[PATCH] checkpatch: use utf-8 match for spell checking

From: Antonio Borneo
Date: Tue Dec 12 2023 - 04:43:27 EST


The current code that checks for misspelling verifies, in a more
complex regex, if $rawline matches [^\w]($misspellings)[^\w]

Being $rawline a byte-string, a utf-8 character in $rawline can
match the non-word-char [^\w].
E.g.:
./script/checkpatch.pl --git 81c2f059ab9
WARNING: 'ment' may be misspelled - perhaps 'meant'?
#36: FILE: MAINTAINERS:14360:
+M: Clément Léger <clement.leger@xxxxxxxxxxx>
^^^^

Use a utf-8 version of $rawline for spell checking.

Signed-off-by: Antonio Borneo <antonio.borneo@xxxxxxxxxxx>
Reported-by: Clément Le Goffic <clement.legoffic@xxxxxxxxxxx>
---
scripts/checkpatch.pl | 3 ++-
1 file changed, 2 insertions(+), 1 deletion(-)

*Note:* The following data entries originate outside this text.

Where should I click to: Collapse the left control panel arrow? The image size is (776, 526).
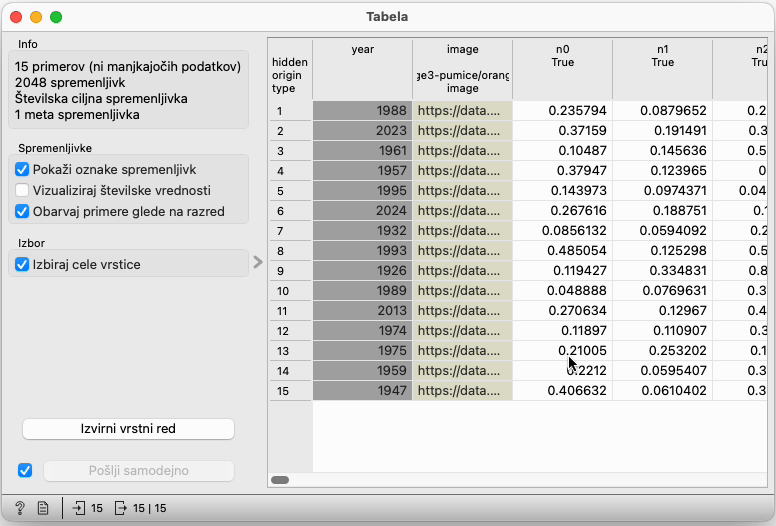pos(257,262)
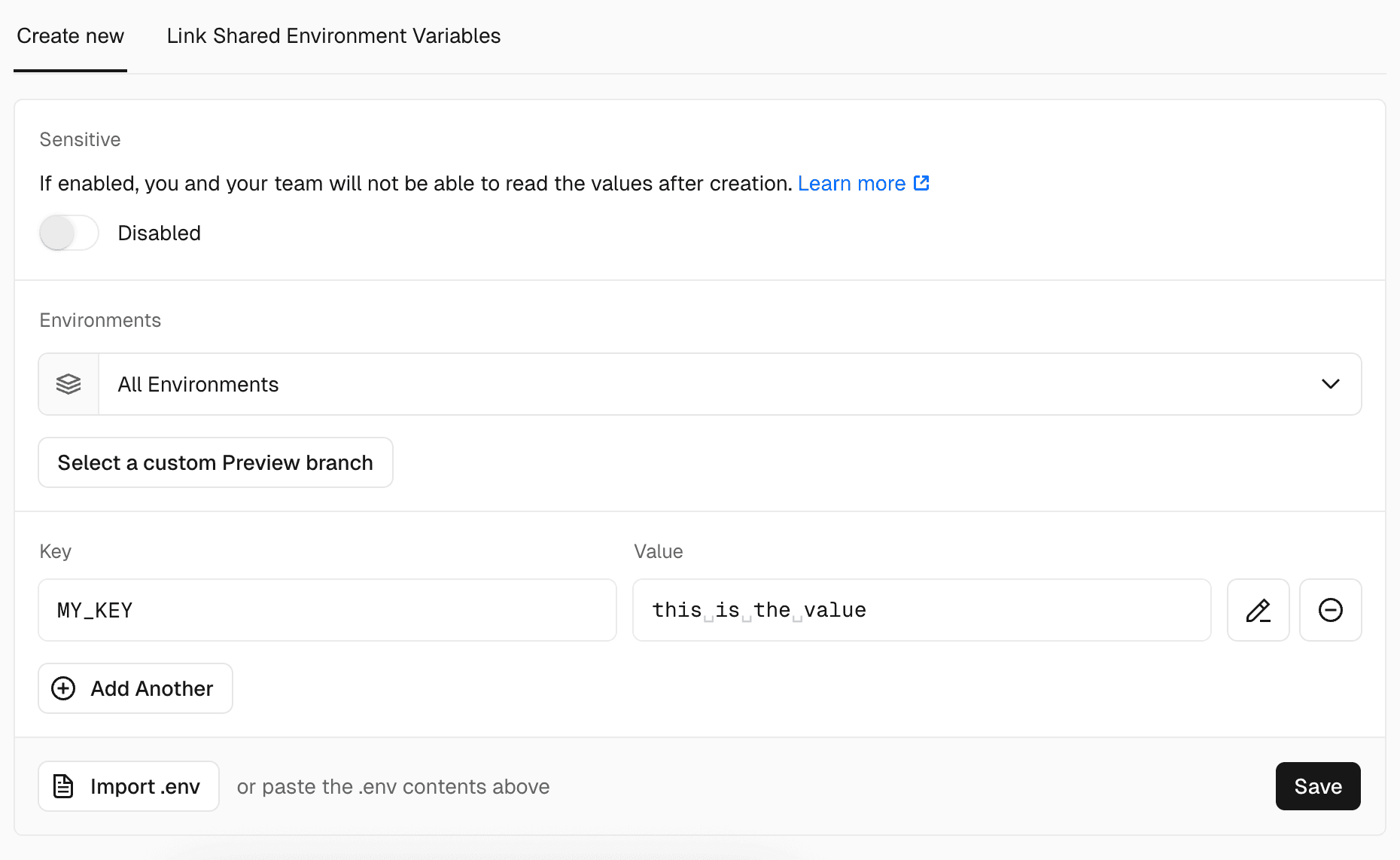The height and width of the screenshot is (860, 1400).
Task: Click the MY_KEY input field
Action: 327,610
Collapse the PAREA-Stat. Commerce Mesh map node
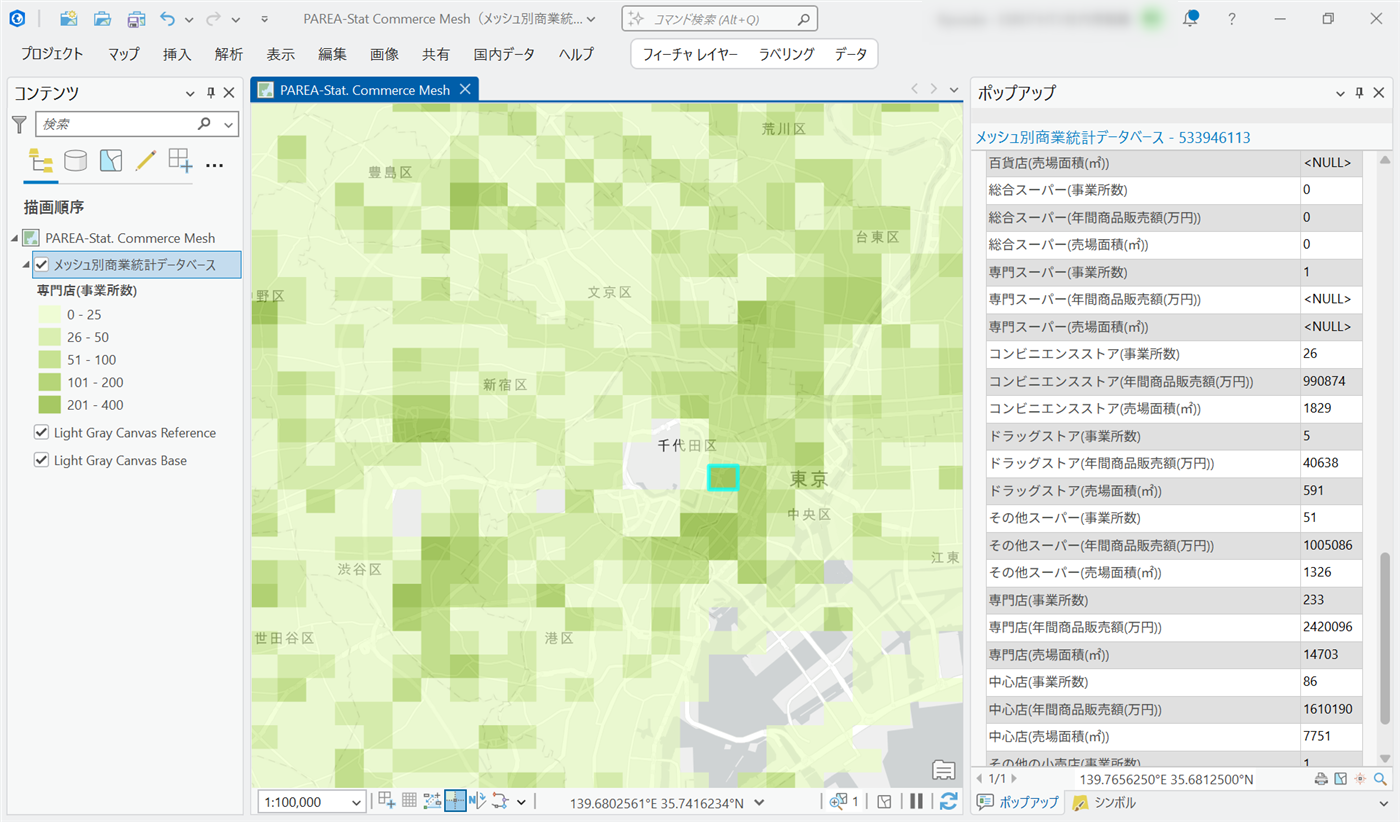 (14, 238)
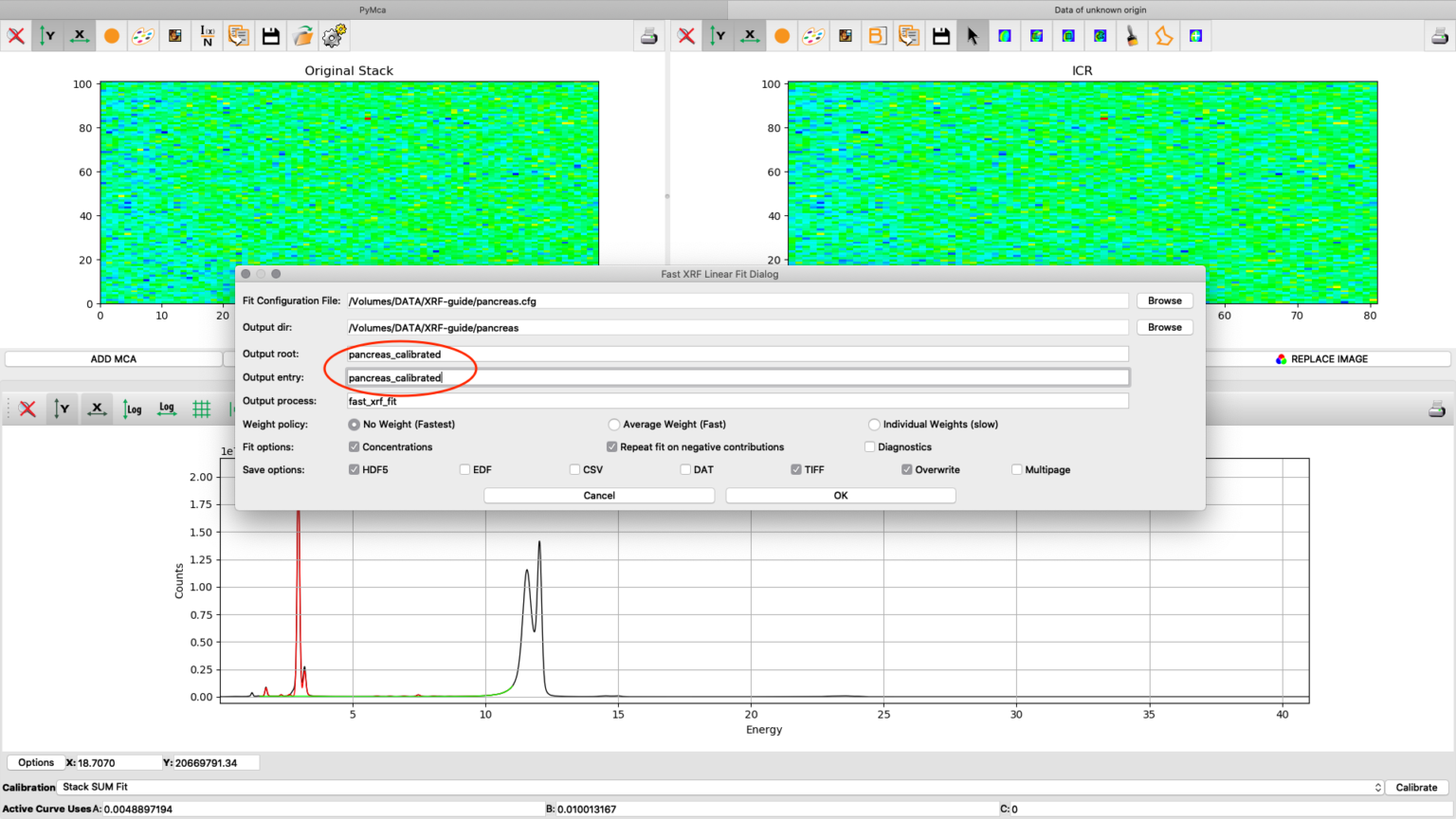Enable logarithmic Y scale on spectrum
1456x819 pixels.
[x=132, y=409]
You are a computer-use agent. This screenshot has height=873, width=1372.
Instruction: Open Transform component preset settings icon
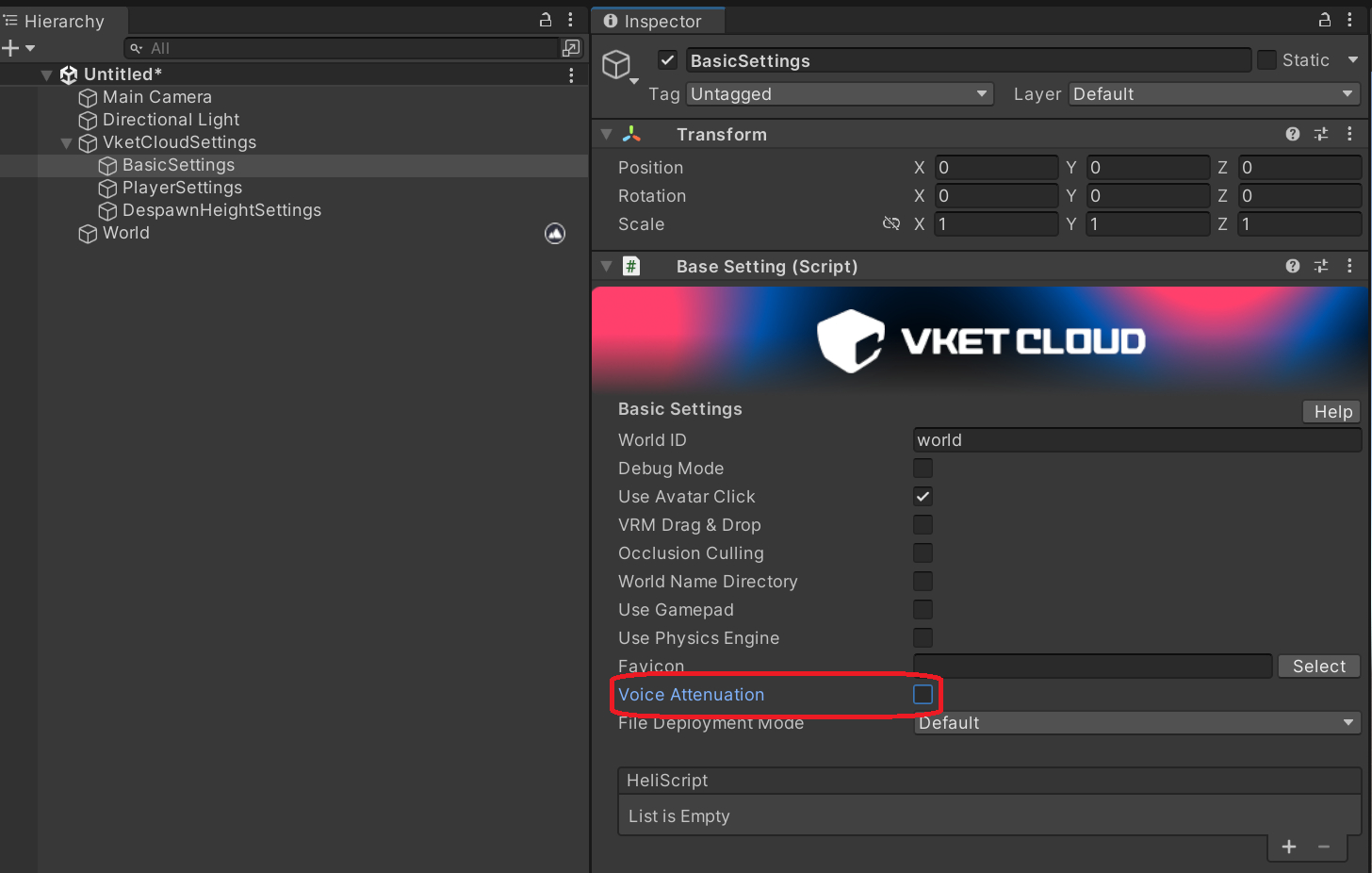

diff --git a/scripts/checkpatch.pl b/scripts/checkpatch.pl
index 25fdb7fda112..58646bd6ef56 100755
--- a/scripts/checkpatch.pl
+++ b/scripts/checkpatch.pl
@@ -3477,7 +3477,8 @@ sub process {
# Check for various typo / spelling mistakes
if (defined($misspellings) &&
($in_commit_log || $line =~ /^(?:\+|Subject:)/i)) {
- while ($rawline =~ /(?:^|[^\w\-'`])($misspellings)(?:[^\w\-'`]|$)/gi) {
+ my $rawline_utf8 = decode("utf8", $rawline);
+ while ($rawline_utf8 =~ /(?:^|[^\w\-'`])($misspellings)(?:[^\w\-'`]|$)/gi) {
my $typo = $1;
my $blank = copy_spacing($rawline);
my $ptr = substr($blank, 0, $-[1]) . "^" x length($typo);

base-commit: b85ea95d086471afb4ad062012a4d73cd328fa86
--
2.42.0